Problem:
Starting from the line that contains "564x270 pixels.", give back every line through the end of the listing exactly as written and no other line.

Supplied records:
=== Section Start ===
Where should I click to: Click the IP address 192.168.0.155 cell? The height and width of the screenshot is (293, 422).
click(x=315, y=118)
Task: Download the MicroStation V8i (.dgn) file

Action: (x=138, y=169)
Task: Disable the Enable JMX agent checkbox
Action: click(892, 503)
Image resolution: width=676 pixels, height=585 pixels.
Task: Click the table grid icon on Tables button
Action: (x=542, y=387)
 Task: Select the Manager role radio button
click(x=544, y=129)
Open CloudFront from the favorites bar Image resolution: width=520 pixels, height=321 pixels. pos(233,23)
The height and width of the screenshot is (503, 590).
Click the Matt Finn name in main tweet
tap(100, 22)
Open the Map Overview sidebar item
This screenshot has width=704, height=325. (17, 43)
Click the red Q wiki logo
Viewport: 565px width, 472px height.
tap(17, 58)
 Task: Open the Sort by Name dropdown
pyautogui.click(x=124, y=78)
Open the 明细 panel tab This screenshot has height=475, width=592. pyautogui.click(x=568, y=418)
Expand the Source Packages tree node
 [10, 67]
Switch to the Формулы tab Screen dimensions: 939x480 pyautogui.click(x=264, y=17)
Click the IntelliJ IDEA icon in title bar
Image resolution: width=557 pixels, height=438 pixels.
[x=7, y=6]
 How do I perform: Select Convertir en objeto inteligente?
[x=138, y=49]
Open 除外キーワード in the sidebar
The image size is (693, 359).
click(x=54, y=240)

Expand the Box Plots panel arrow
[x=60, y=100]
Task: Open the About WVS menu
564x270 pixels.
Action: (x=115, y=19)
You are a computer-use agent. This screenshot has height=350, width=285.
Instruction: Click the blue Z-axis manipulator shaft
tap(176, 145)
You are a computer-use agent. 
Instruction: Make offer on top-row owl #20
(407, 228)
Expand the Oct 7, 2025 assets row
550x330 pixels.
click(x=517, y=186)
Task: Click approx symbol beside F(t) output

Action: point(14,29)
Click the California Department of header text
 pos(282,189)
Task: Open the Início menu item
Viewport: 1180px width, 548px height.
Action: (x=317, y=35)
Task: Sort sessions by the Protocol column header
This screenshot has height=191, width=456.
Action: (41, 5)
=== Section End ===
Exercise output:
564x270 pixels.
Action: (x=115, y=19)
You are a computer-use agent. This screenshot has height=350, width=285.
Instruction: Click the blue Z-axis manipulator shaft
tap(176, 145)
You are a computer-use agent. 
Instruction: Make offer on top-row owl #20
(407, 228)
Expand the Oct 7, 2025 assets row
550x330 pixels.
click(x=517, y=186)
Task: Click approx symbol beside F(t) output

Action: point(14,29)
Click the California Department of header text
 pos(282,189)
Task: Open the Início menu item
Viewport: 1180px width, 548px height.
Action: (x=317, y=35)
Task: Sort sessions by the Protocol column header
This screenshot has height=191, width=456.
Action: (41, 5)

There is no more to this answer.